What Makes This Example Distinct

According to the prepared comparison data, this example is distinct because it combines several patterns that are usually separated across other demos: relation-graph’s built-in force layout, performanceMode, six dataset-size presets from 100 to 10000 nodes and edges, six live force-coefficient sliders, a draggable utility overlay, a minimap, and a custom avatar-style node slot that stays enabled as the graph scales upward. That combination makes it a stronger reference for force-layout stress testing than a normal force-layout showcase.

Compared with performance-test-tree-layout, this example puts its UI budget into force-solver coefficients and layout duration policy rather than tree direction, node spacing, or line-routing controls. Compared with layout-force-options, it keeps the same general runtime force-tuning idea but pushes it into explicit performance-mode stress with much larger regenerated datasets, a minimap, and a richer node renderer. Compared with layout-force, it is not the minimal built-in-force baseline; it goes further by stressing scale presets and slot-based rendering under load.

The comparison data also narrows what should not be claimed. This is not the only built-in force example, not the only demo that updates a running ForceLayout, and not evidence of a formal benchmark suite because the code does not collect FPS, timing, or memory metrics.

Where Else This Pattern Applies

This pattern applies to internal labs where teams need to judge how far a built-in graph engine can be pushed before they invest in a custom layout engine. Suitable examples include knowledge-graph exploration tools, dependency-network viewers, service-topology workbenches, and relationship-analysis consoles where graph radius can change sharply between use cases.
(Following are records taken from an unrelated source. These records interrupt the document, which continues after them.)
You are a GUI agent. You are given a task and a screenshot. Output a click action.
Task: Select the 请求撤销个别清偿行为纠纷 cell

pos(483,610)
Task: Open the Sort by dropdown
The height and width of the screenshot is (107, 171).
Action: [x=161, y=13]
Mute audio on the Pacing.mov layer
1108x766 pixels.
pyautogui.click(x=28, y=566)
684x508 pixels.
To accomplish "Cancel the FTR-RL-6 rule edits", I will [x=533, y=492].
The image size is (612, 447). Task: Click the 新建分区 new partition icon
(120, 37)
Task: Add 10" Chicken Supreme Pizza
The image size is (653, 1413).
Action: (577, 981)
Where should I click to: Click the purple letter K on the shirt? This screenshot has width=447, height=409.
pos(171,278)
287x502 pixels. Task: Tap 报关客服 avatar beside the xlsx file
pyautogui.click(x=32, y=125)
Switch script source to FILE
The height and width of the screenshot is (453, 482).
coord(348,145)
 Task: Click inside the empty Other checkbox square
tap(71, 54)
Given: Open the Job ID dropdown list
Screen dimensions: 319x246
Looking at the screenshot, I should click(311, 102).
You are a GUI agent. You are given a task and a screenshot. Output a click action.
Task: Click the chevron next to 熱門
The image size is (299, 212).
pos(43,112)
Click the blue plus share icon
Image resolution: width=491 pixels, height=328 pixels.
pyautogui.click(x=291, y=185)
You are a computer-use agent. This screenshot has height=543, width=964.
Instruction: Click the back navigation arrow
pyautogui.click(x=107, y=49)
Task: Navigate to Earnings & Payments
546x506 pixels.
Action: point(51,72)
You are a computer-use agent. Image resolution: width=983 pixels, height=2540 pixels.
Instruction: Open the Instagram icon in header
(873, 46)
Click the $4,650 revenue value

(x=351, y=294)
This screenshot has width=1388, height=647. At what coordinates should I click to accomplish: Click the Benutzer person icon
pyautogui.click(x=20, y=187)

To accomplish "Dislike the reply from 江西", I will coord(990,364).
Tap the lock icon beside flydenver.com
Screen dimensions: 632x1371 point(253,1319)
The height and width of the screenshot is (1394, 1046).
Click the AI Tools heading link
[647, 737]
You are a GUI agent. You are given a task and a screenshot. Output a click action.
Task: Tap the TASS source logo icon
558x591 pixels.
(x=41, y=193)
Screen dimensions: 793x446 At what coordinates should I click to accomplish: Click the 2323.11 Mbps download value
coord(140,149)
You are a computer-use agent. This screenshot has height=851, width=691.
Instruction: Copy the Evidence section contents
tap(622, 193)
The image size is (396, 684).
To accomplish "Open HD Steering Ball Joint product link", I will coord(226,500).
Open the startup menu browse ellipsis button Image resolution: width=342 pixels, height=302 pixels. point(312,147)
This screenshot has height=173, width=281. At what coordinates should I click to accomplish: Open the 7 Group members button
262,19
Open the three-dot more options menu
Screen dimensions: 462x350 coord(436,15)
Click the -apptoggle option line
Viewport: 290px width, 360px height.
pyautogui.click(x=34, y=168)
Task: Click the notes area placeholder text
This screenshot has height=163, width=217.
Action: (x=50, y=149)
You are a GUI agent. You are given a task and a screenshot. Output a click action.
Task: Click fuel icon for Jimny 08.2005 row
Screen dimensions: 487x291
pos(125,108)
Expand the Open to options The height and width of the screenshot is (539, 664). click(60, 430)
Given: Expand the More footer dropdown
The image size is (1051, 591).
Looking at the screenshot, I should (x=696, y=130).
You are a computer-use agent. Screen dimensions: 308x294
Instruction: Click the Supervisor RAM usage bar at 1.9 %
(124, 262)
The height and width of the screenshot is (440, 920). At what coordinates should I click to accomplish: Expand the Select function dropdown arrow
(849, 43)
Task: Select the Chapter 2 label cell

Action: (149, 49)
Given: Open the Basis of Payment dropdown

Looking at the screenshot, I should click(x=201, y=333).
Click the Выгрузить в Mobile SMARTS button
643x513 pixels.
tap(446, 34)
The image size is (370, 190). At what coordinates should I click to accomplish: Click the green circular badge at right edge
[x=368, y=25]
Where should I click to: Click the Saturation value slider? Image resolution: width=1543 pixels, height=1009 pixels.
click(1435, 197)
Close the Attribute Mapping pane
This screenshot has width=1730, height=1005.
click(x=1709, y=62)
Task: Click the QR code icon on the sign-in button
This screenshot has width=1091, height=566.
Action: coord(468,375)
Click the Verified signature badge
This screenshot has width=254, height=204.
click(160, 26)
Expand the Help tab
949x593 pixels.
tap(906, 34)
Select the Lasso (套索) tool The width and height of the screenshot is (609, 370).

It also transfers well to pre-production diagnostics. A team can swap the synthetic generator for sampled production neighborhoods, keep the same runtime force controls, keep the same minimap and screenshot tools, and use the page to compare layout stability and renderer cost across different graph densities. The key reusable idea is to separate data regeneration, live layouter mutation, and rerun policy so each control has a predictable effect.